第8話

真吾は、隣りの部屋にあゆみを潜ませ、ある決意を持って一成の前に。すると一成は、玄関から土足のまま、部屋に入ってきて

「久しぶりやな、真吾。あゆみは、俺の女や。あゆみは、ここに居るんやろ、返せ」

と、一成は真吾にぬけぬけと言ったが、真吾も黙ってはいない。

「一成・・・。おまえという奴は、俺からあゆみを奪っといて、俺の女やと。よーくぬけぬけと言えたもんやな。おまえ、俺との高校の時の、あの竹刀を交えた時のことを、忘れてないやろ」

一成は、真吾と目と鼻の先に顔を持って行き

「そんな昔のことは、忘れてしもたわ。何を戯言を言ってるんや」

「おまえは、いつからそんなくだらない奴に、成り下がったんや、親が悲しむぞ」

「うるせえ」

あゆみは、二人のやり取りに不安を感じながらも、真吾の

「俺から、あゆみを奪っといて」

という言葉にだけは、冷静にくいついた。

真吾は

「一成、これを覚えてるか」

と、竹刀を一成に見せたが

「それがどうした」

「俺とおまえが、一緒に戦って、お互いの竹刀に二人で名前を刻んだのを忘れたんか。俺は今ても、この竹刀を大切に、持ってるんやぞ」

「そんなことは、とうに忘れてしまったわ」

「おまえという奴は、そこまで落ちてもたんか」

真吾の目には、うっすら涙が。

あゆみは、長い間のマインドコントロールで、一成の声を聞いただけで、固まってしまっている。

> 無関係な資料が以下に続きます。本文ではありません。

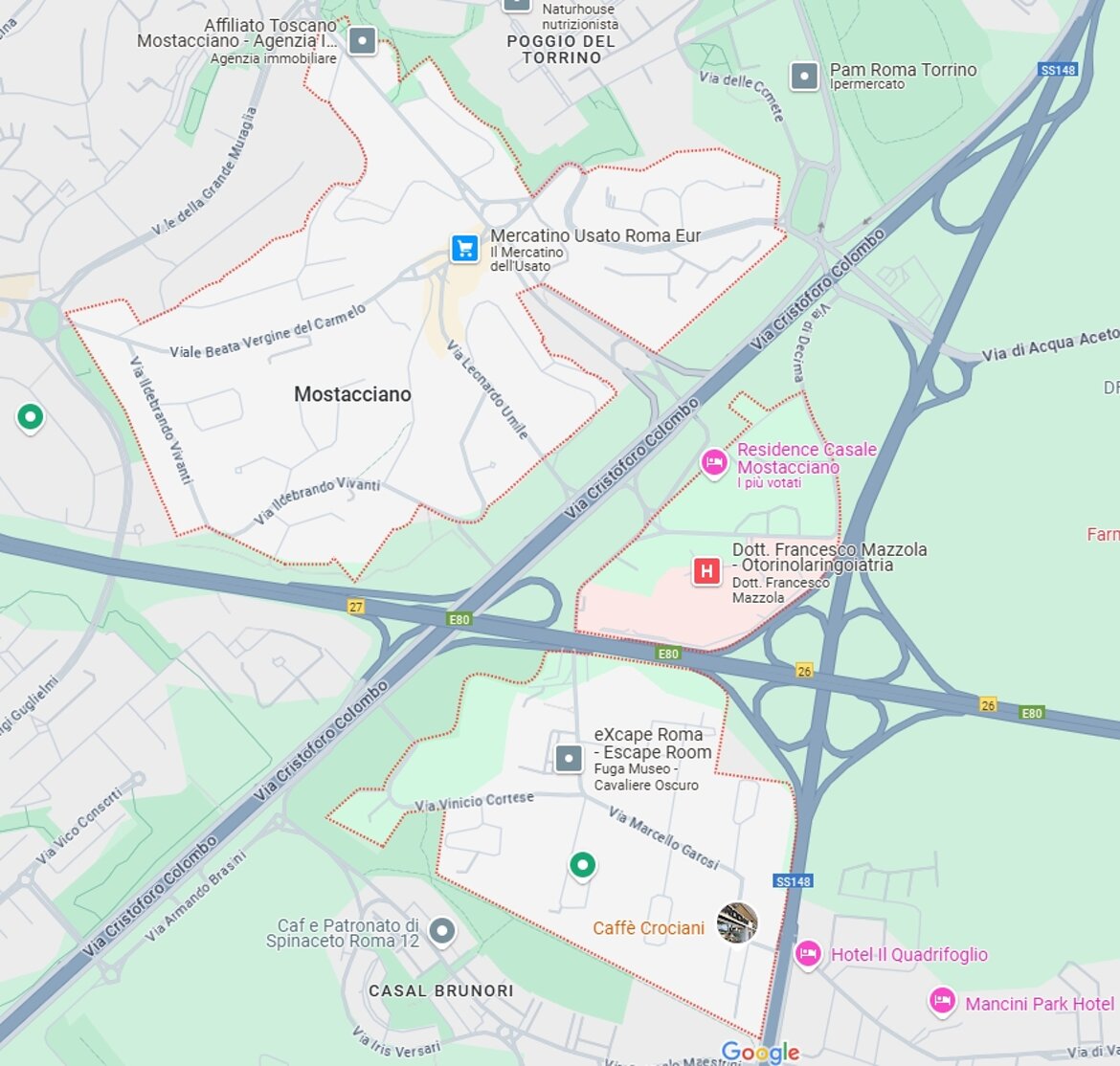This screenshot has height=1066, width=1120.
Task: Select the green pin left of Mostacciano
Action: (30, 417)
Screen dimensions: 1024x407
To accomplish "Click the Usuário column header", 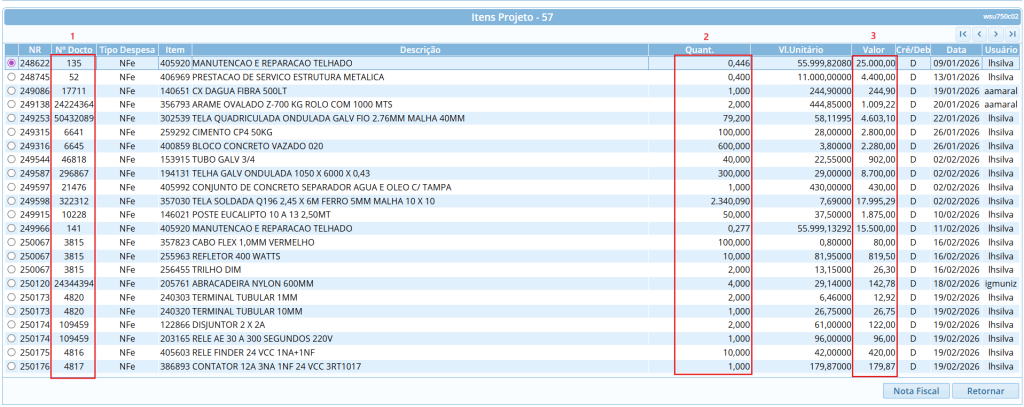I will [x=1000, y=49].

「おまえっていう奴は、殴るだけのつもりやったけど、もう許さんぞ」

「どうするって言うんや。えぇ」

真吾が構えるために一歩下がると、一成は真吾にへ一歩近づいて。

「おまえを殺してやる」

と、真吾はポケットから刃渡り10cm程のサバイバルナイフを出すと、一成もズボンのポケットからナイフを取り出し

「真吾、自分の女を俺に取られたからって、未練な奴やな」

「やかましい。つくづく、おまえを親友やと思っていた自分が、嫌になったんや。覚悟せえ」

真吾が腰を落として、一成にナイフを構えた時、そのわずかのあいだに一成が

「うっ」

と呻いた。

あゆみが隣りの部屋から走ってきて、一成の脇腹に包丁を突き立てたのだ。真吾のある決意に気付いていたあゆみは、包丁を隣りの部屋にあらかじめ隠していた。真吾に内緒で。一成は、脇腹を押さえたまま、その場で倒れてしまい、真吾は呆然と。そして、一瞬の後、自分を取り戻した真吾は

「あ、あゆみ。どうして、どうして一成を」

「真吾さんを犯罪者にしたくなかったの。こんな、人でなしなんかのために真吾さんを、絶対に・・・」

まだ包丁を握ったままの、血まみれのあゆみの指を、真吾が一本一本ほどいてから包丁を離してやって、放心状態のあゆみを、強く抱き締めながら

「みんな、一成が悪いんや。一成が」

と、倒れたままの、一成を睨みながら真吾が言うと、あゆみが

「真吾さん、ありがとう。これでいいの、これでいいのよ」


しばらくして、あゆみは自ら110番をして。

一成は、血だらけで倒れたまま、全く動かない。

そして、10分後にパトカーのけたたましい音が、真吾とあゆみの家の前で止まって。


あゆみが、警察官に連行される時、

「真吾さん、私が出て来るまで、待っててくれる?」

「当たり前やないか。あゆみ、絶対にこの家で待ってるからな。絶対やぞ」

あゆみは、黙って頷いた。警察官二人に挟まれながら歩き去るあゆみの、その後ろ姿を目で追いながら真吾は

(待ってる。あゆみ、いつまでも待ってるで。俺がたとえ白髪になったとしても)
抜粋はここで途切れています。